You are viewing a plain text version of this content. The canonical link for it is here.
Posted to issues@spark.apache.org by "Dong Wang (Jira)" <ji...@apache.org> on 2019/11/11 02:52:00 UTC
[jira] [Created] (SPARK-29832) Unnecessary persist on instances in
ml.regression.IsotonicRegression.fit
Dong Wang created SPARK-29832:
---------------------------------
Summary: Unnecessary persist on instances in ml.regression.IsotonicRegression.fit
Key: SPARK-29832
URL: https://issues.apache.org/jira/browse/SPARK-29832
Project: Spark
Issue Type: Improvement
Components: ML
Affects Versions: 3.0.0
Reporter: Dong Wang
Persist on instances in ml.regression.IsotonicRegression.fit() is unnecessary, because it is only used once in run(instances).
{code:scala}
override def fit(dataset: Dataset[_]): IsotonicRegressionModel = instrumented { instr =>
transformSchema(dataset.schema, logging = true)

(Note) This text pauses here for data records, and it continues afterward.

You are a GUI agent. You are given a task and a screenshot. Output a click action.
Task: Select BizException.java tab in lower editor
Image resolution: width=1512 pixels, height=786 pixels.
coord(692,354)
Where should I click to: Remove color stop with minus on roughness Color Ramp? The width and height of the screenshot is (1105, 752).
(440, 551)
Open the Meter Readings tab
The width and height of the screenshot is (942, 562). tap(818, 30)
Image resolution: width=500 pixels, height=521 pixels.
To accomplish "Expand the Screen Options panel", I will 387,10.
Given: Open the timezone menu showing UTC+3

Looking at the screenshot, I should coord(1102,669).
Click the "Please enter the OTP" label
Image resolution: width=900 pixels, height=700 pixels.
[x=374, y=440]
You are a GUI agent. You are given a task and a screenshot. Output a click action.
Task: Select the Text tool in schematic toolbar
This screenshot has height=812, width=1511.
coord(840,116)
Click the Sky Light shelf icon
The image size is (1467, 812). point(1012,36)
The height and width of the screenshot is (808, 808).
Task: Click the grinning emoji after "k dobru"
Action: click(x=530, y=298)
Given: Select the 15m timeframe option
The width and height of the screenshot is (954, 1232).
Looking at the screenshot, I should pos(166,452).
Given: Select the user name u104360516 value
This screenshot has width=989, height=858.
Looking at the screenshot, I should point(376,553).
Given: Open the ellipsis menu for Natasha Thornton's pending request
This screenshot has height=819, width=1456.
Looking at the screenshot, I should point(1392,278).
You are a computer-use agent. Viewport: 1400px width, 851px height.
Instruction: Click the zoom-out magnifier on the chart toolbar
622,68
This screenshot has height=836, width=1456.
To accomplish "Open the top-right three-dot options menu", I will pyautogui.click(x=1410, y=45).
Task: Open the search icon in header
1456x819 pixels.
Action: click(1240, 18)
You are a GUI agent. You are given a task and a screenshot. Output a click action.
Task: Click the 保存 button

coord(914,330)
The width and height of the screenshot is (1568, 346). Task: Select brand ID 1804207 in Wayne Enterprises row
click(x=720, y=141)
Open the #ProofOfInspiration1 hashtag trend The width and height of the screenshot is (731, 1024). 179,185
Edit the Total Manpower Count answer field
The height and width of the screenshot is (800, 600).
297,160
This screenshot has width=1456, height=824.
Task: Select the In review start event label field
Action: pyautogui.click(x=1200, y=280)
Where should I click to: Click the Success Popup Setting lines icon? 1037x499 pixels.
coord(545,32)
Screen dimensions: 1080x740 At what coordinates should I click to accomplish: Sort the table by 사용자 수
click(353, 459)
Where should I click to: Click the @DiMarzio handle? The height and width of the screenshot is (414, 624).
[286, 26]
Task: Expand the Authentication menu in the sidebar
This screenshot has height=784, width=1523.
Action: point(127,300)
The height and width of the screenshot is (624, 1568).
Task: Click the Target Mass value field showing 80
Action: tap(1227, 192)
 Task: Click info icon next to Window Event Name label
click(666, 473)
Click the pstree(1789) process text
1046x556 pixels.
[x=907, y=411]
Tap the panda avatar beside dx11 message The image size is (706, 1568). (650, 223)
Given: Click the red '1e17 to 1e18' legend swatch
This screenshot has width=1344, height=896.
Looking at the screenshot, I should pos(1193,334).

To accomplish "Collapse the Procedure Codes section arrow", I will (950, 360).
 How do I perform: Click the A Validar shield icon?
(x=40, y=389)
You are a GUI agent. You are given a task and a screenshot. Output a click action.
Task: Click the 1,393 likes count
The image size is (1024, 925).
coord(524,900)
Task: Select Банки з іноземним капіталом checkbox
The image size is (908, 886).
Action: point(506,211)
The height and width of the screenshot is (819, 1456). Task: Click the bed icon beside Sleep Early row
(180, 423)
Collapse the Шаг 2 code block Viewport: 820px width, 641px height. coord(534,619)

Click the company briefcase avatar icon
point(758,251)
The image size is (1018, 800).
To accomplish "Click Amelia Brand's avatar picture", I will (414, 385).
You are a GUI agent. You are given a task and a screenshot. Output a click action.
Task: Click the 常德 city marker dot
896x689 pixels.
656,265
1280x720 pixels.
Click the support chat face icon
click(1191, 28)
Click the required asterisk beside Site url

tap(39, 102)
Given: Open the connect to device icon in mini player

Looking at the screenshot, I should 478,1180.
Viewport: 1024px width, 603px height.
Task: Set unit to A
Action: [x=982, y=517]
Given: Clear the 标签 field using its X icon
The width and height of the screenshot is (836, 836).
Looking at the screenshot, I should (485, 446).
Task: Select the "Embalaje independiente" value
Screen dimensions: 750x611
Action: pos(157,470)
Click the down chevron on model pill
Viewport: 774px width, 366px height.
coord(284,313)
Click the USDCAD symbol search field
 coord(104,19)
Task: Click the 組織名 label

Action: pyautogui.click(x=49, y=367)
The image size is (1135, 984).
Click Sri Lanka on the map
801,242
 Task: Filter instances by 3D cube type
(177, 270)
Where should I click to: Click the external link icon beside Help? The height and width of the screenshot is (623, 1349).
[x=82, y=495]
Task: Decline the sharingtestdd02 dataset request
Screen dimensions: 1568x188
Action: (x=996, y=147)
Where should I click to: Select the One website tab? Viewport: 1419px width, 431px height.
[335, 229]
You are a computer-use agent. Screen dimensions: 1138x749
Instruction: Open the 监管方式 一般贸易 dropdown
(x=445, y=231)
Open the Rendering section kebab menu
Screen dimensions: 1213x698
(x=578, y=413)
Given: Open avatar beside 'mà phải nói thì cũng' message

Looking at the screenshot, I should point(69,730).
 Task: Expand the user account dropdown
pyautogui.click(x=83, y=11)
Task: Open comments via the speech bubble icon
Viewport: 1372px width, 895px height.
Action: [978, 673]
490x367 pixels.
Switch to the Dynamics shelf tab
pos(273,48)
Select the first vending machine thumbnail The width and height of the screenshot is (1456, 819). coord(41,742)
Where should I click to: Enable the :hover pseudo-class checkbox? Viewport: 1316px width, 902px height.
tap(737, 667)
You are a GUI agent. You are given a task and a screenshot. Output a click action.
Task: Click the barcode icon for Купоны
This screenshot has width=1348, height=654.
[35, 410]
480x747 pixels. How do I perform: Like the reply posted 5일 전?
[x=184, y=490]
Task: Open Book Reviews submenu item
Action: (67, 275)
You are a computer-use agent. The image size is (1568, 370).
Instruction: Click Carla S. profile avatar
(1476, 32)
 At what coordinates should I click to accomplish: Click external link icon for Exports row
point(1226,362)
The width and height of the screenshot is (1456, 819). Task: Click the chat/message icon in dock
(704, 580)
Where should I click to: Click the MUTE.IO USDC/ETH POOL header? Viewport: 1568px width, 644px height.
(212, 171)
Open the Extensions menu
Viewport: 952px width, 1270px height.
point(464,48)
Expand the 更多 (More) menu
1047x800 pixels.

// Extract columns from data. If dataset is persisted, do not persist oldDataset.
val instances = extractWeightedLabeledPoints(dataset)
val handlePersistence = dataset.storageLevel == StorageLevel.NONE
// Unnecessary persist
if (handlePersistence) instances.persist(StorageLevel.MEMORY_AND_DISK)
instr.logPipelineStage(this)
instr.logDataset(dataset)
instr.logParams(this, labelCol, featuresCol, weightCol, predictionCol, featureIndex, isotonic)
instr.logNumFeatures(1)
val isotonicRegression = new MLlibIsotonicRegression().setIsotonic($(isotonic))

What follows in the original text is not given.